§ **MATERIAL SHOWN**:
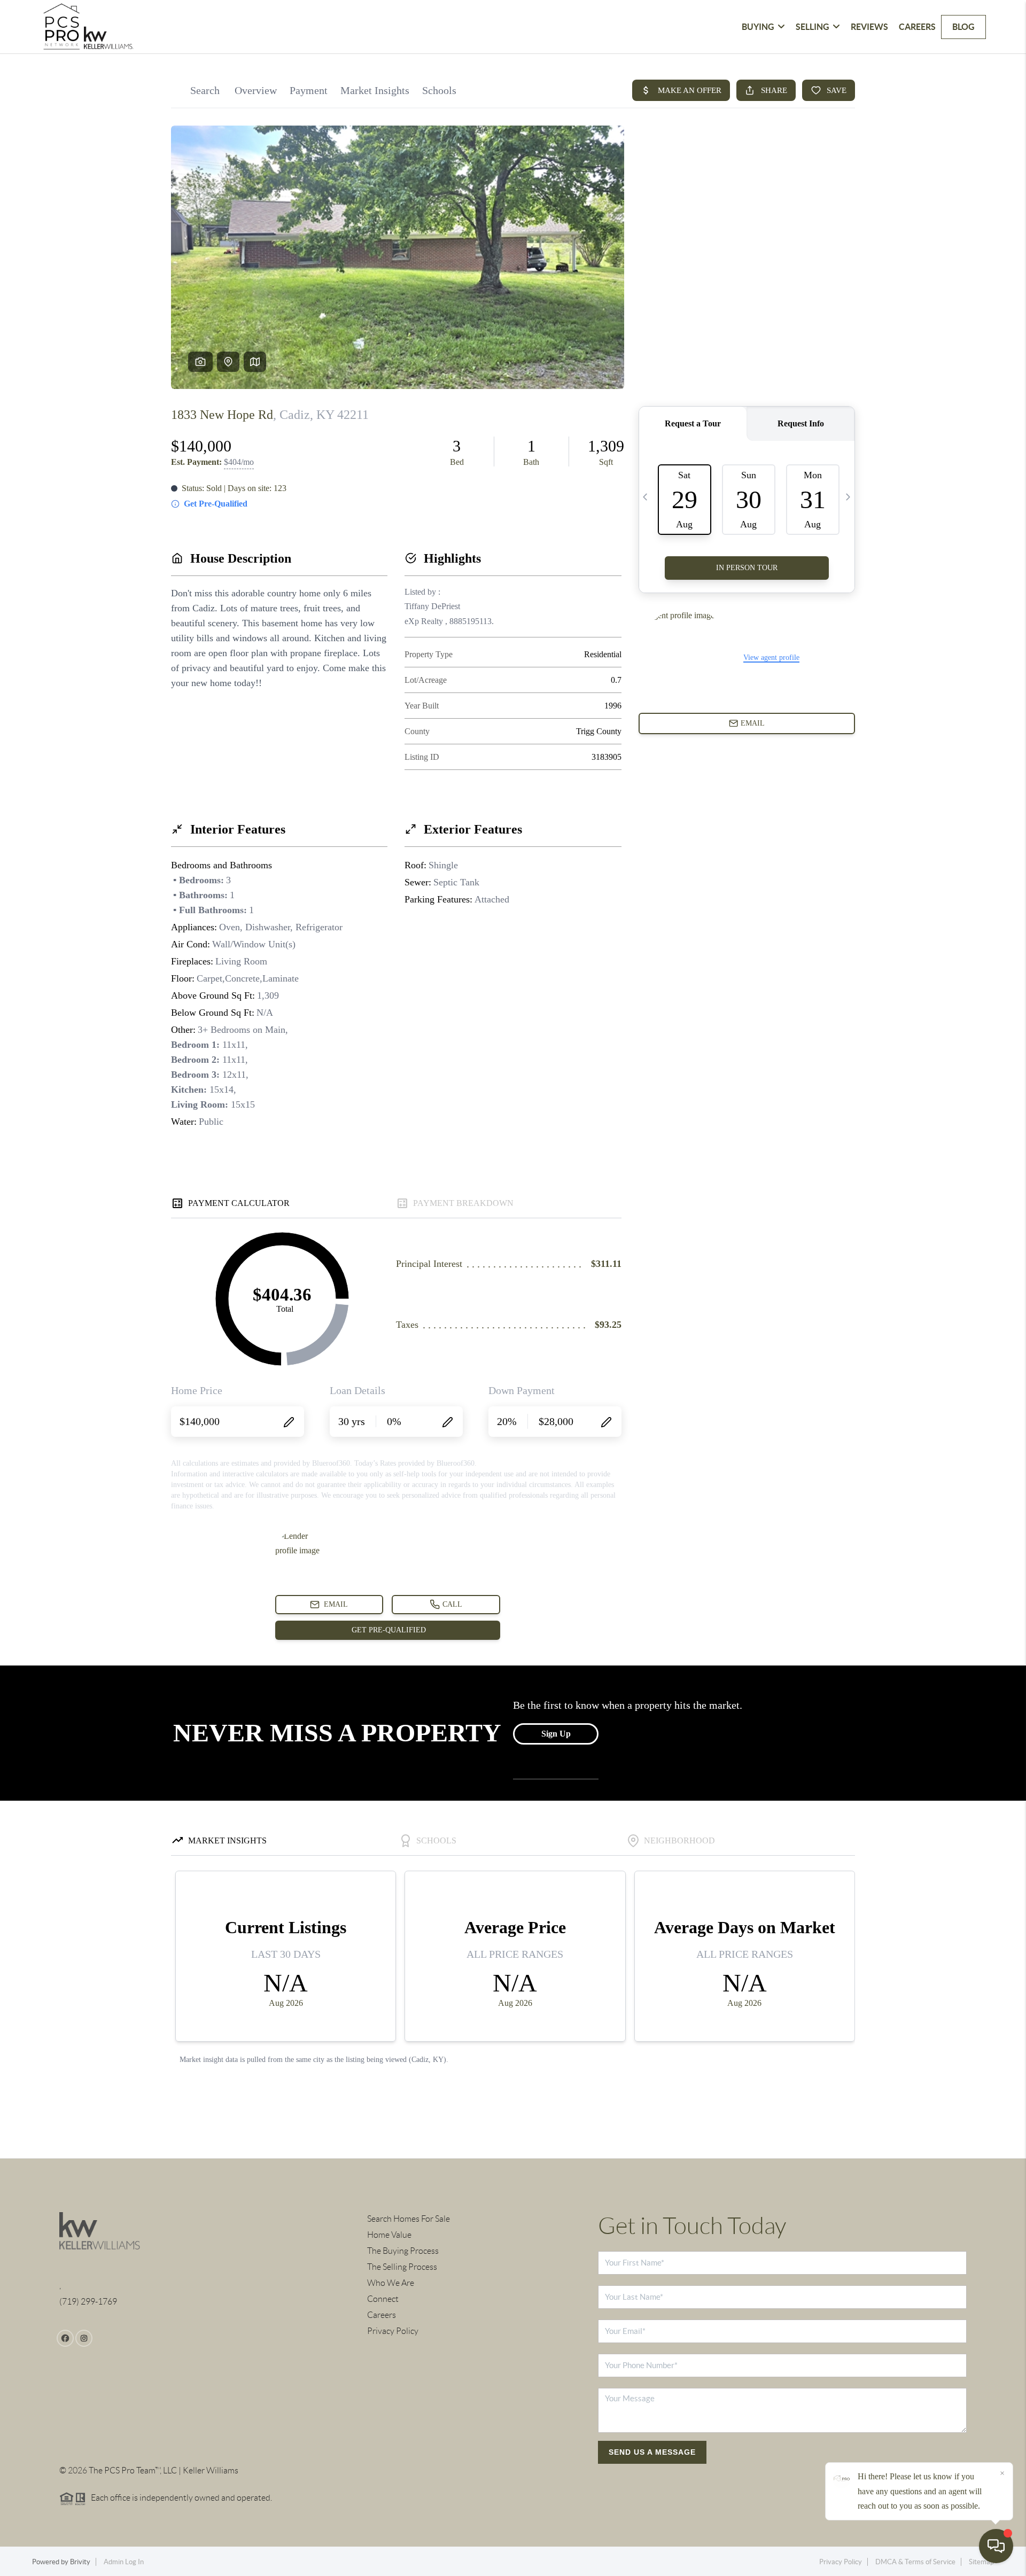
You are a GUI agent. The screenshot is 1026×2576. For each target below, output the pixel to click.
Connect (383, 2298)
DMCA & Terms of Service (915, 2562)
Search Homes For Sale (408, 2218)
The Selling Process (402, 2266)
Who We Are (390, 2282)
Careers (917, 27)
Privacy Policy (392, 2331)
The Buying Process (403, 2250)
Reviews (869, 27)
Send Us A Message (652, 2452)
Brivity (80, 2562)
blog (963, 27)
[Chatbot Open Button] (996, 2546)
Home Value (389, 2234)
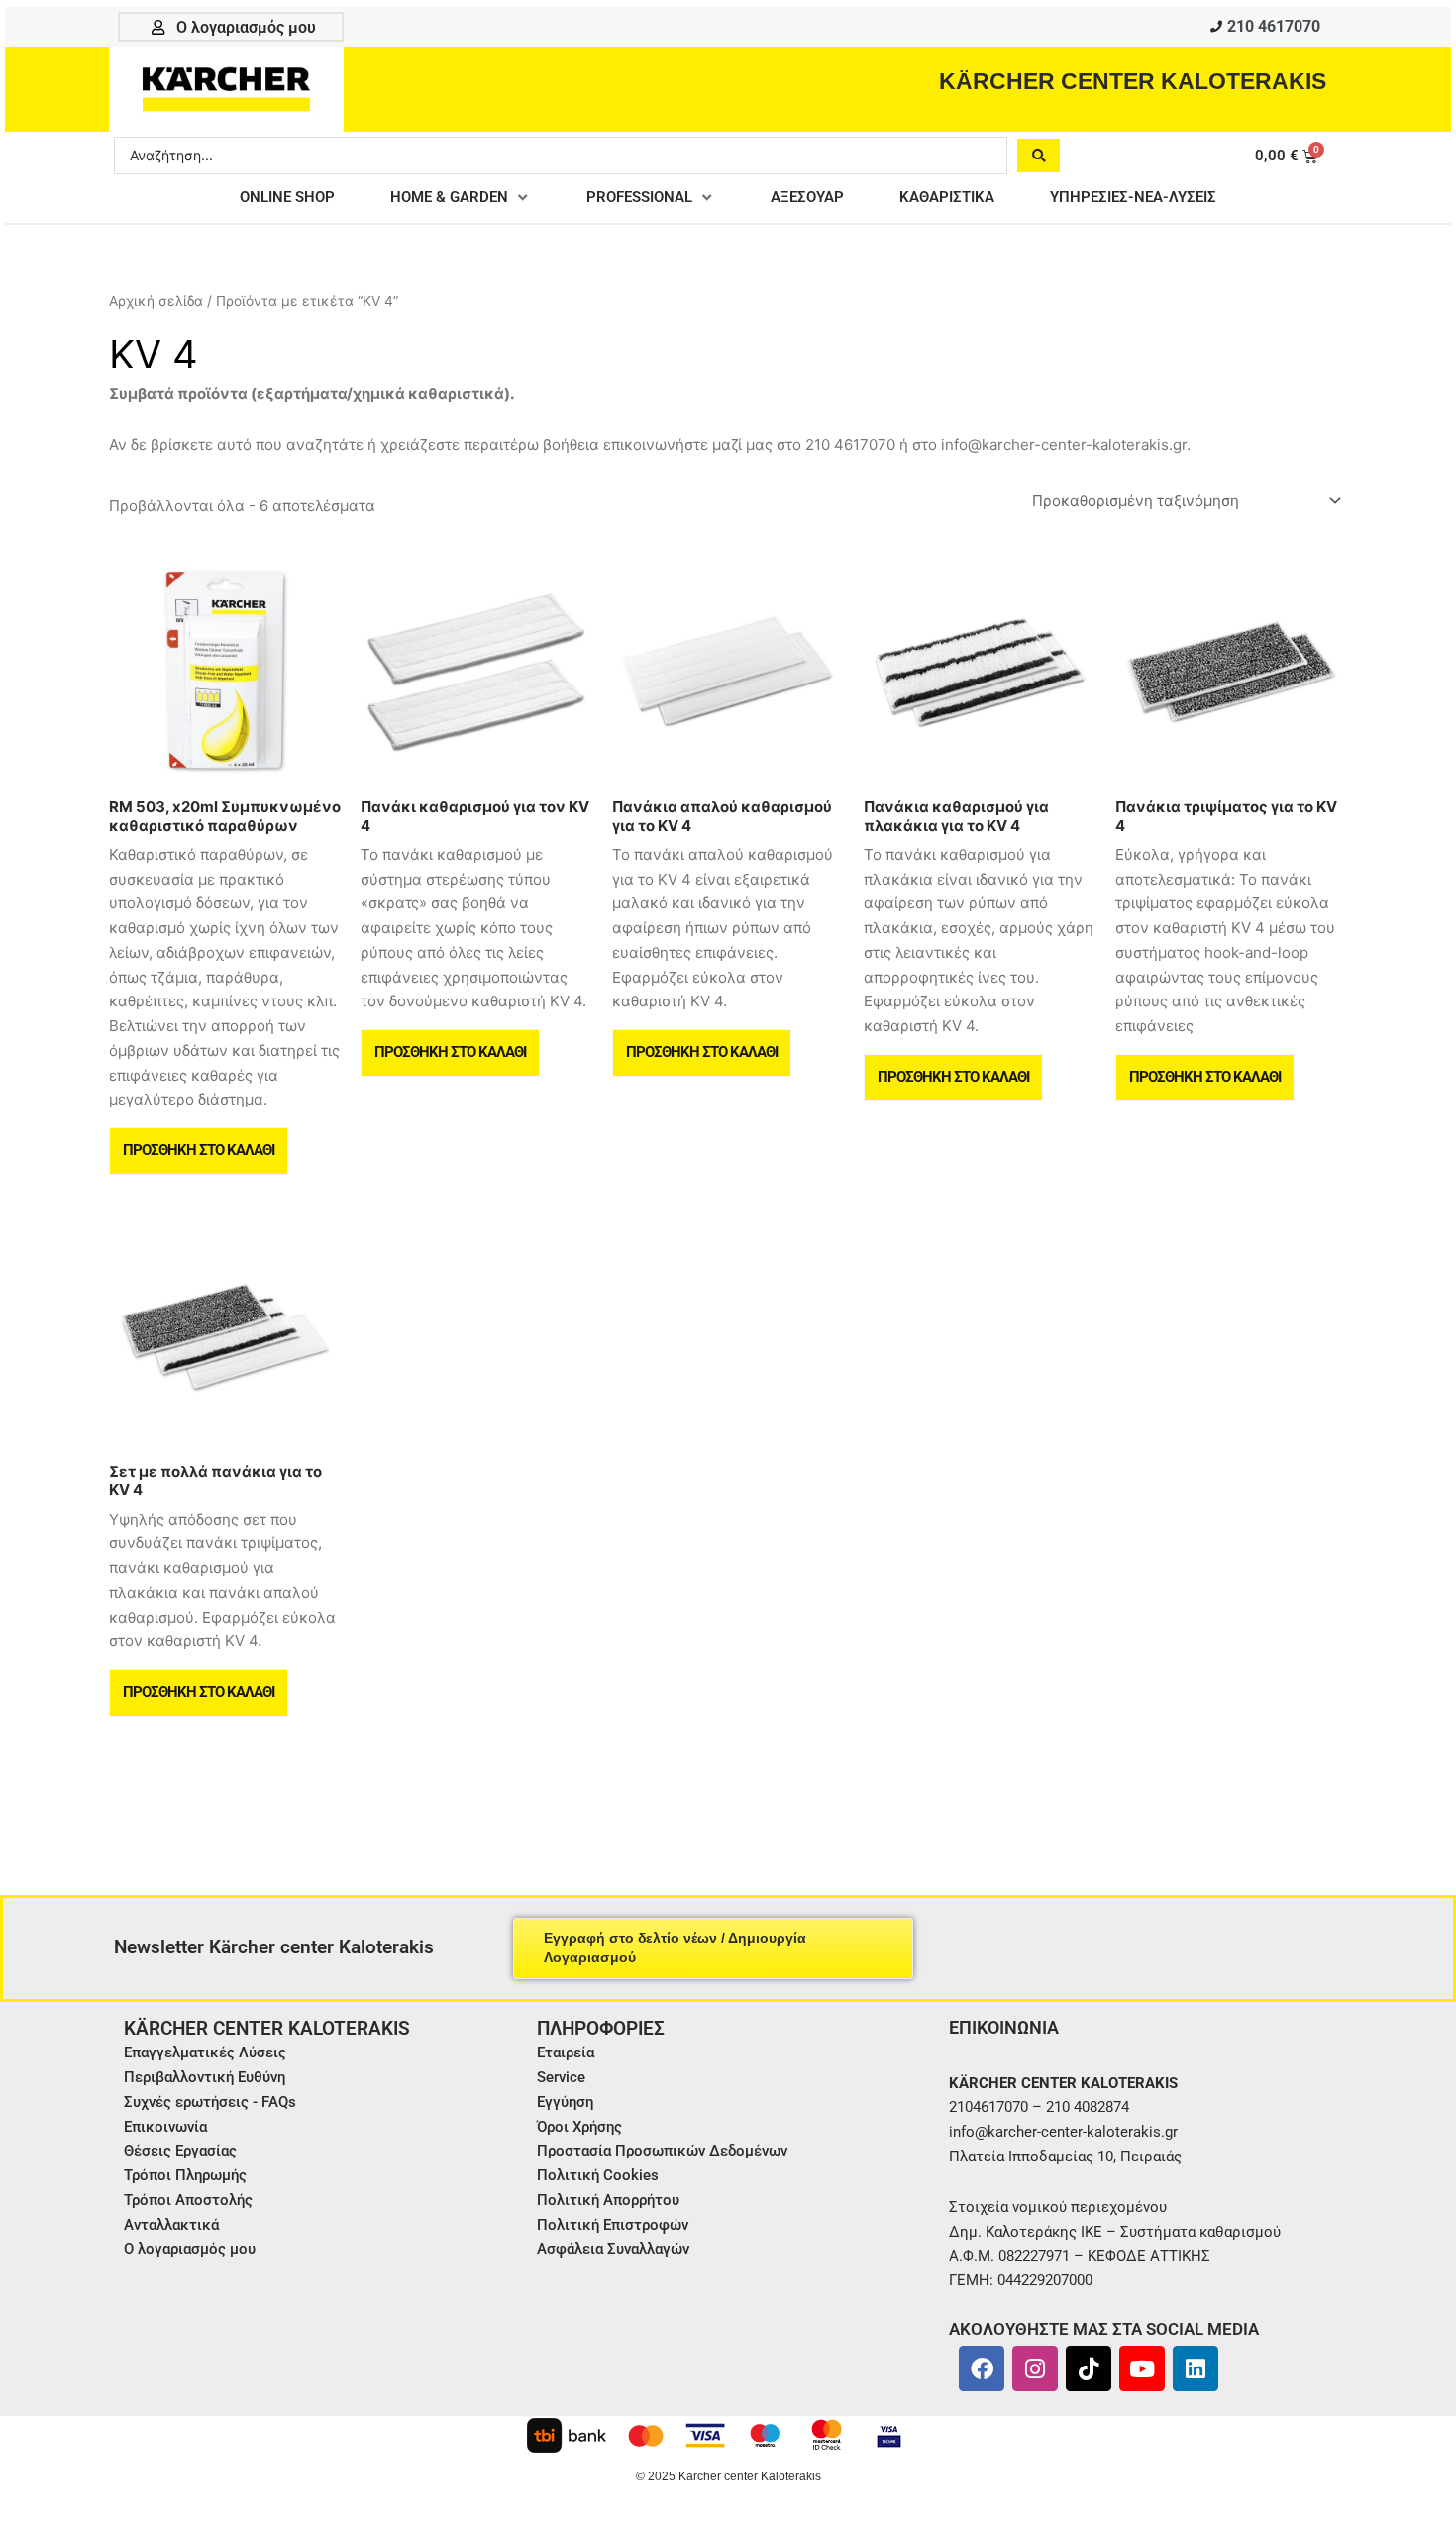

§ **WHAT THE EXERCISE ASKS**: Quote, without alteration, the lines running from the line containing "Privacy Policy (392, 2331)" to the last line of the entries, and include no pictures.

§ **ANSWER TO THIS PROBLEM**:
Privacy Policy (392, 2331)
The Buying Process (403, 2250)
Reviews (869, 27)
Send Us A Message (652, 2452)
Brivity (80, 2562)
blog (963, 27)
[Chatbot Open Button] (996, 2546)
Home Value (389, 2234)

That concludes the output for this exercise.